India marks anniversary of massive anti-Christian pogrom

India marks anniversary of massive anti-Christian pogrom

India marks anniversary of massive anti-Christian pogrom

Policemen stood guard in front of a Baptist Church during the riots in Kandhamal, India, in August, 2008. (Credit: AP Photo.)

In various parts of the country, remembrances were organized in late August for a 2008 series of riots against impoverished and marginalized rural Christians that left at least 100 people dead, which activists warned reflected growing "fascism" driven by India's militant Hindu nationalist movements.

MUMBAI – “Kandhamal Day” was observed August 25th in Bhubaneshwar, India, recalling a series of riots in eastern India in 2008 that left more than 100 people dead and scores injured, mostly rural Christians from the country’s socially marginalized Dalit and Tribal groups.

The event was organized by civil society organizations “with the intention to build up public opinion [in favor of] justice and peace for marginalized communities in Kandhamal and other areas,” said Father Madan Singh of the Bhubaneshwar Archdiocesan Social Center, who’s also a member of a four-person committee exploring a beatification cause for the Catholic martyrs of Kandhamal.

In August 2008, mobs of militant Hindus set upon a series of Christian villages in the eastern Indian district of Kandhamal, incensed by rumors that Christians had killed a local Hindu holy man. (It later emerged that the holy man had actually been assassinated by Maoist guerillas in the area.)

The victims were largely Dalit, meaning the “untouchables” under the old caste system, and Tribals, meaning members of the country’s indigenous groups.

Cardinal Oswald Gracias of Mumbai stated, “the Church in India stands in prayerful solidarity with our brothers and sisters in Odisha,” referring to the state in which Kandhamal is located.

“It is eight years since the horrific attack on our Khandhamal Christians, and the Indian Church suffers the painful anguish of the orchestrated communal violence,” Gracias said, a member of Pope Francis’ council of nine cardinal advisers. “We continue  to seek justice for the survivors and victims.”

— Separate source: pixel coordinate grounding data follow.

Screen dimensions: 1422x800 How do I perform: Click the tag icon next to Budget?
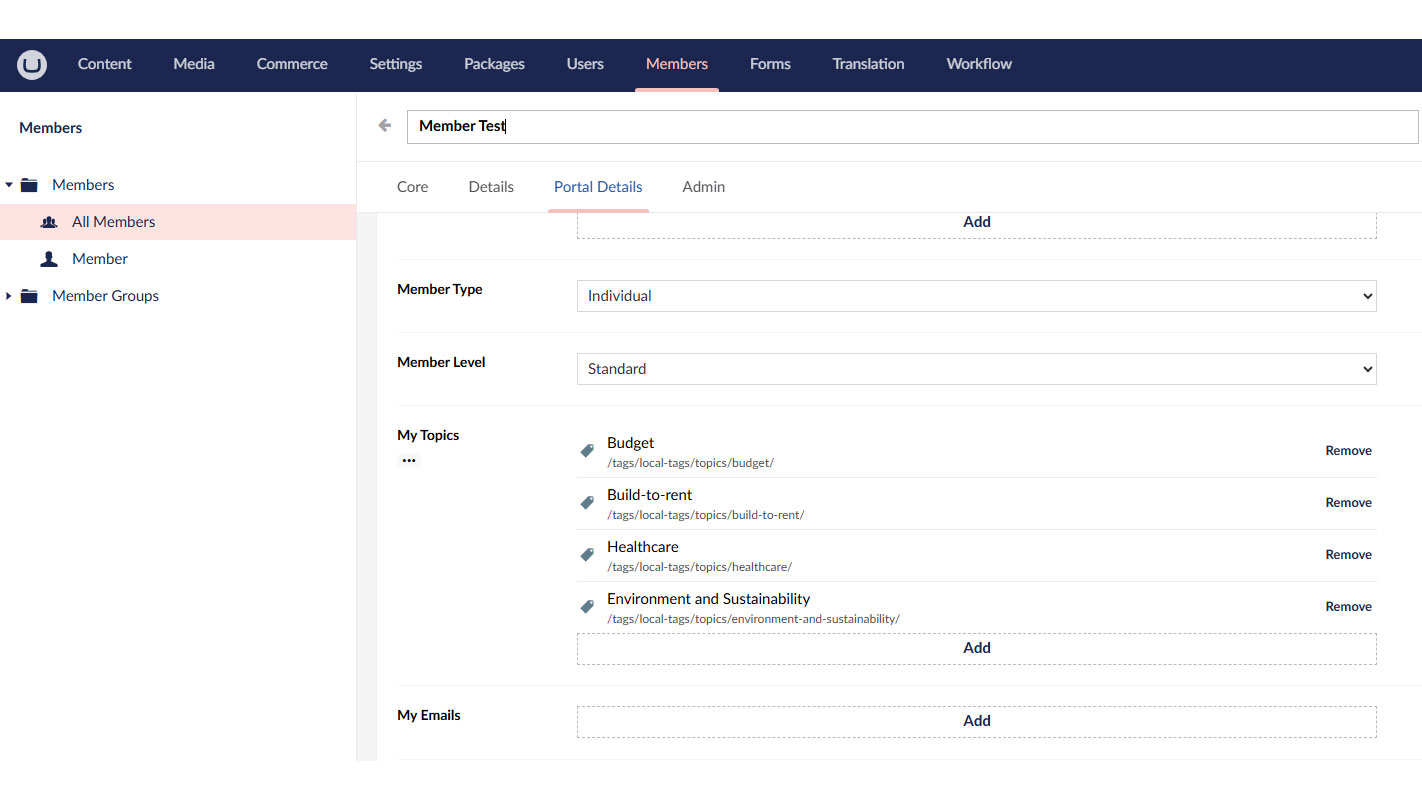[587, 450]
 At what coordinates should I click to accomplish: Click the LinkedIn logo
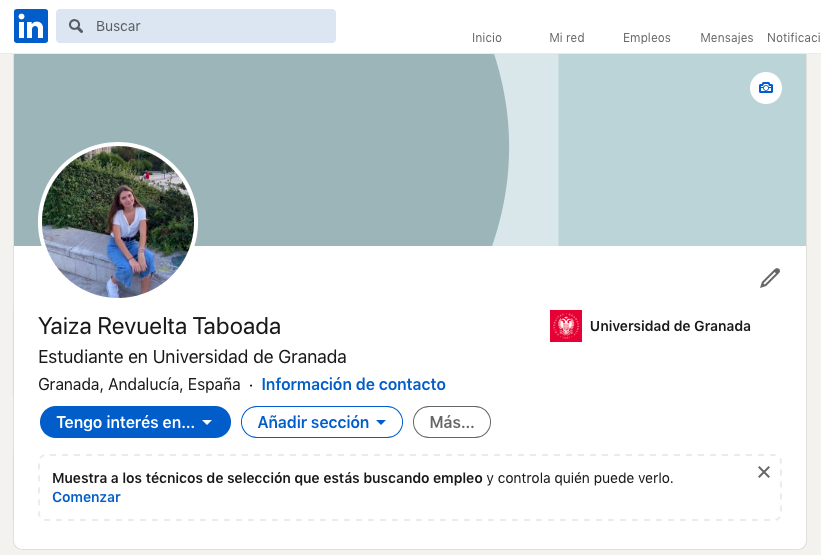pyautogui.click(x=31, y=27)
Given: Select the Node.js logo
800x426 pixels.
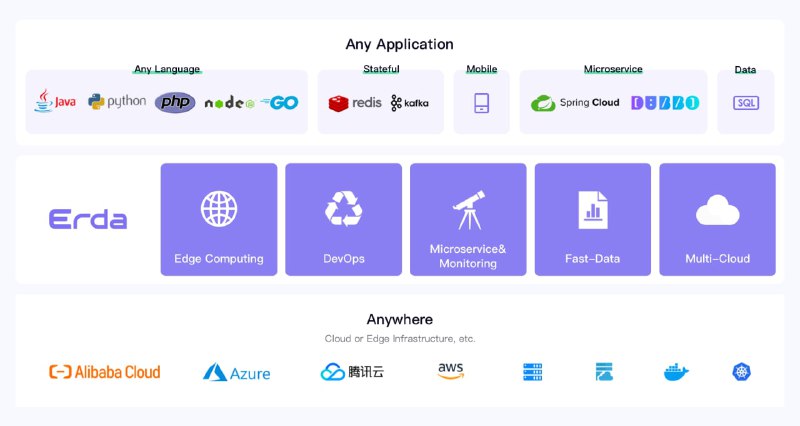Looking at the screenshot, I should coord(230,103).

There was a minute’s silence at the beginning of the program in honor of Archbishop Raphael Cheenath, who died at 81 last week. Cheenath was in charge of the Bhubaneshwar archdiocese at the time of the violence, and went on to become an outspoken champion of the rights of its victims.

One key theme to surface repeatedly during the day was that although religion served as a pretext for the riots, in reality the forces behind the mayhem, which most speakers believe were allied with Indian’s current right-wing Hindu nationalist government, were actually attempting to consolidate political and economic power by pitting communities against one another.

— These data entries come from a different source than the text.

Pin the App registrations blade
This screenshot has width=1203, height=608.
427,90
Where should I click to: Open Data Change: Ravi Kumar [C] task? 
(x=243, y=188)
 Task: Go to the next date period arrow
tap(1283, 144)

“The violence on Kandhamal,” as Singh put it, “was violence on the Indian Constitution.”

A summary of the meeting issued after the fact asserted, “In the name of nationalism and patriotic propaganda, fascism is going on throughout India, which is a serious threat to Indian democracy.”

Dhirendra Panda, coordinator of a group called the National Solidarity Forum, said that while the survivors and victims are still waiting for justice after 8 years, perpetrators have yet to be brought before the law. Most of those arrested for direct involvement in the violence have either been acquitted or are out on bail.

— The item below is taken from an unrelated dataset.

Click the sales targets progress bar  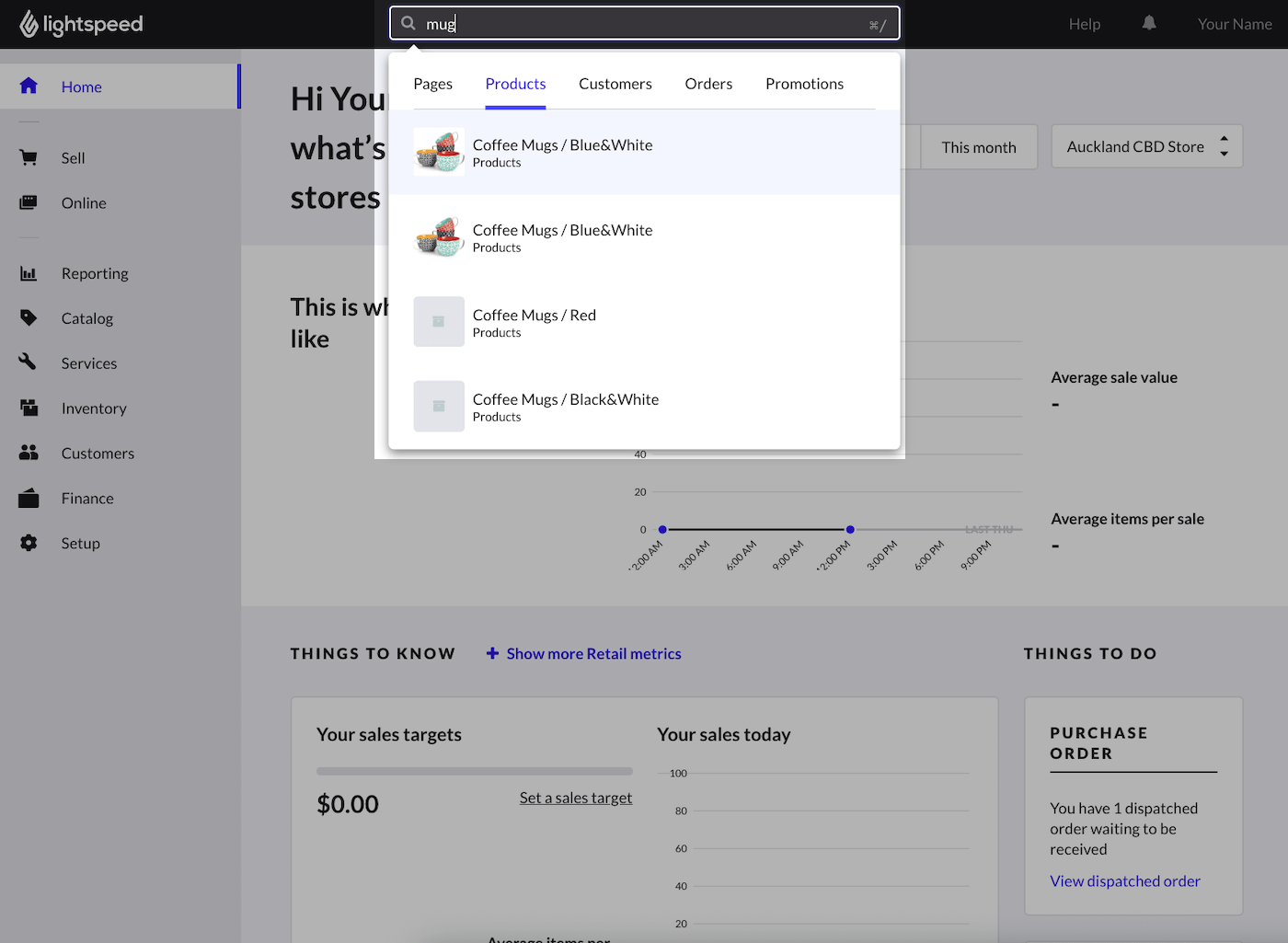(474, 771)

Panda noted that meanwhile, some innocent people are still languishing in jail, charging that there have been fabricated cases against several innocent Dalits.

“Kandhamal Day” was observed on a few different days in different parts of the country.

The Odisha Catholic Bishops’ Council (OCBC) have named the day as “Kandhamal Victims’ Day,” to be observed on August 30, 2016, although noted activist Father Ajaya Singh objects to the term “victim” in the title.

“It’s not the right word for us” he told Crux.  Singh stressed that “observing the day is important – to secure justice, peace, and harmony in the region.  And also to show solidarity and alliance building so that there is no repeat of Kandhamal and of course, to encourage each other.”

India’s Supreme Court issued a verdict on August 2 on an appeal filed by Cheenath shortly before his death to enhance compensation paid to the victims of the violence, with an additional $4,476 to widows of those killed, $10,444 for a destroyed home, $447 for a partially damaged home, and $447 to people injured in the riots.

315 cases related to the riots are to be reopened and 78 acquittals could be reexamined. The court also ordered the strengthening of policing infrastructure in the Kandhamal district, creating new police stations and hiring additional staff.

The state government has created 750 special police officers for the district, and the new post of Superintendent of Police for Kandhamal has been created along with a reserve Inspector General. Forty stations have been upgraded, and physical infrastructure has been strengthened with the building of 100-man barracks in each station in the district.

There was disappointment, however, that the court had not directed any additional money for damaged churches, NGO offices, and public institutions.

Sister Meena Barwa, who was raped amid the violence in 2008, said simply that, “For me, suffering is sign of love. This suffering purifies, elevates, this suffering is going to bring Glory. Because Jesus considers all suffering.”